§ EXERCISE DIRECTIONS:
Only an exact copy belongs in the answer: the line with "The height and" and every line after it through the end of the records, pictures left out.

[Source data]

====

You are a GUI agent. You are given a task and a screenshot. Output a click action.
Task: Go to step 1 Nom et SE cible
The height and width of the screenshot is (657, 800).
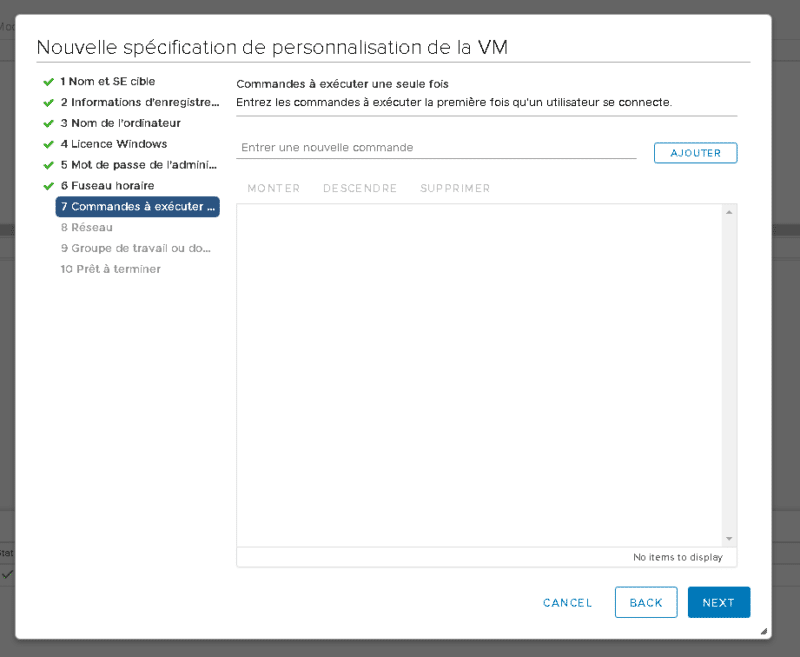pos(107,82)
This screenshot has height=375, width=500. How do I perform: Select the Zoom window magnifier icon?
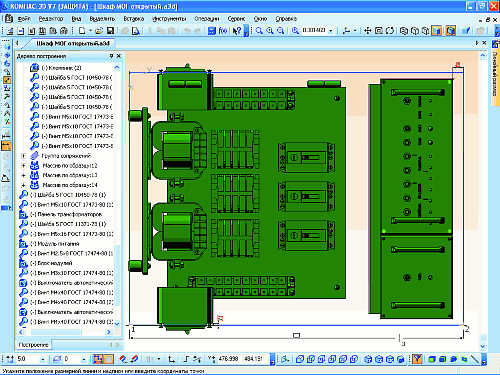(x=259, y=31)
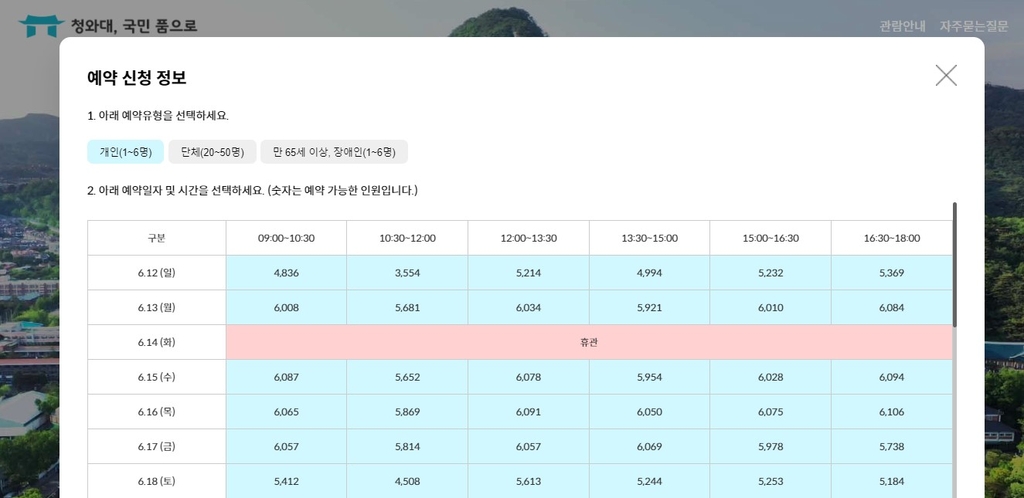Choose 6.16 (목) 16:30~18:00 slot showing 6,106
Image resolution: width=1024 pixels, height=498 pixels.
click(x=891, y=412)
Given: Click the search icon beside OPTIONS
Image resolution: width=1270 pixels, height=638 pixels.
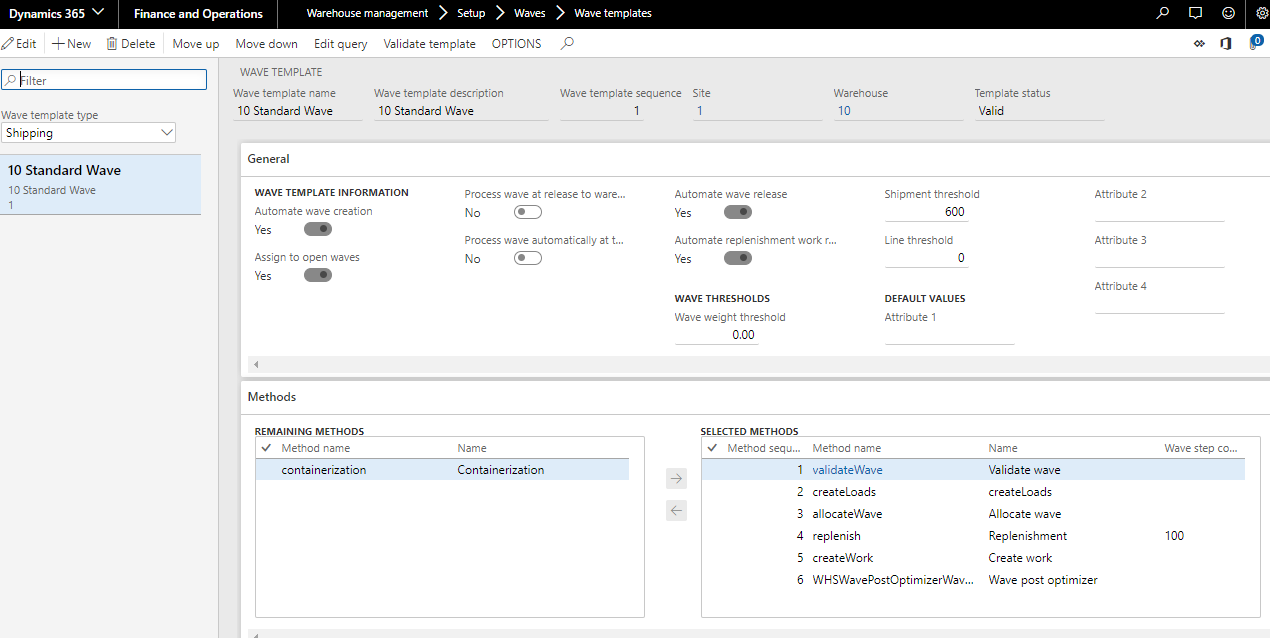Looking at the screenshot, I should 564,43.
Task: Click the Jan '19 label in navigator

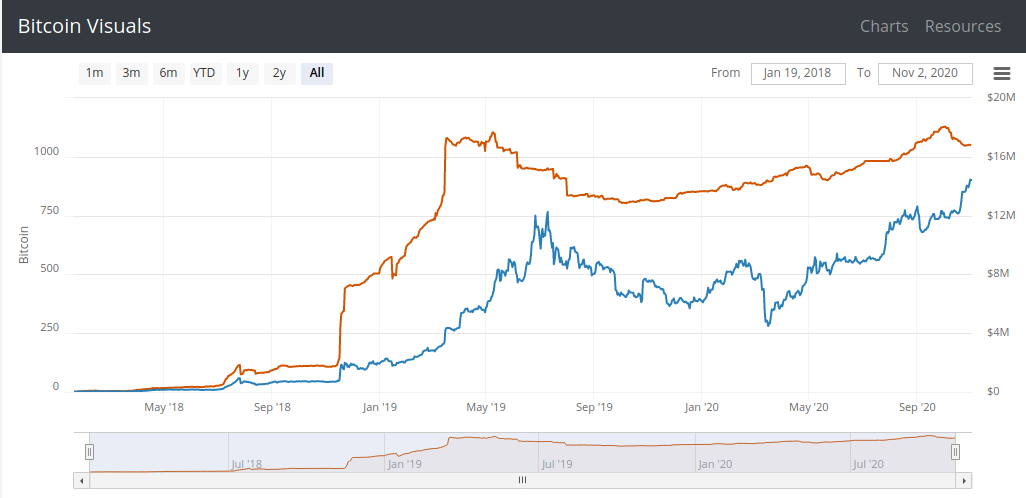Action: pos(403,464)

====

§ ANSWER FOR THIS EXERCISE:
The height and width of the screenshot is (657, 800).
pos(107,82)
This screenshot has height=375, width=500. How do I perform: Select the Zoom window magnifier icon?
(x=259, y=31)
Choose 6.16 (목) 16:30~18:00 slot showing 6,106
Image resolution: width=1024 pixels, height=498 pixels.
click(x=891, y=412)
Given: Click the search icon beside OPTIONS
Image resolution: width=1270 pixels, height=638 pixels.
Looking at the screenshot, I should 564,43.
Task: Click the Jan '19 label in navigator

Action: pos(403,464)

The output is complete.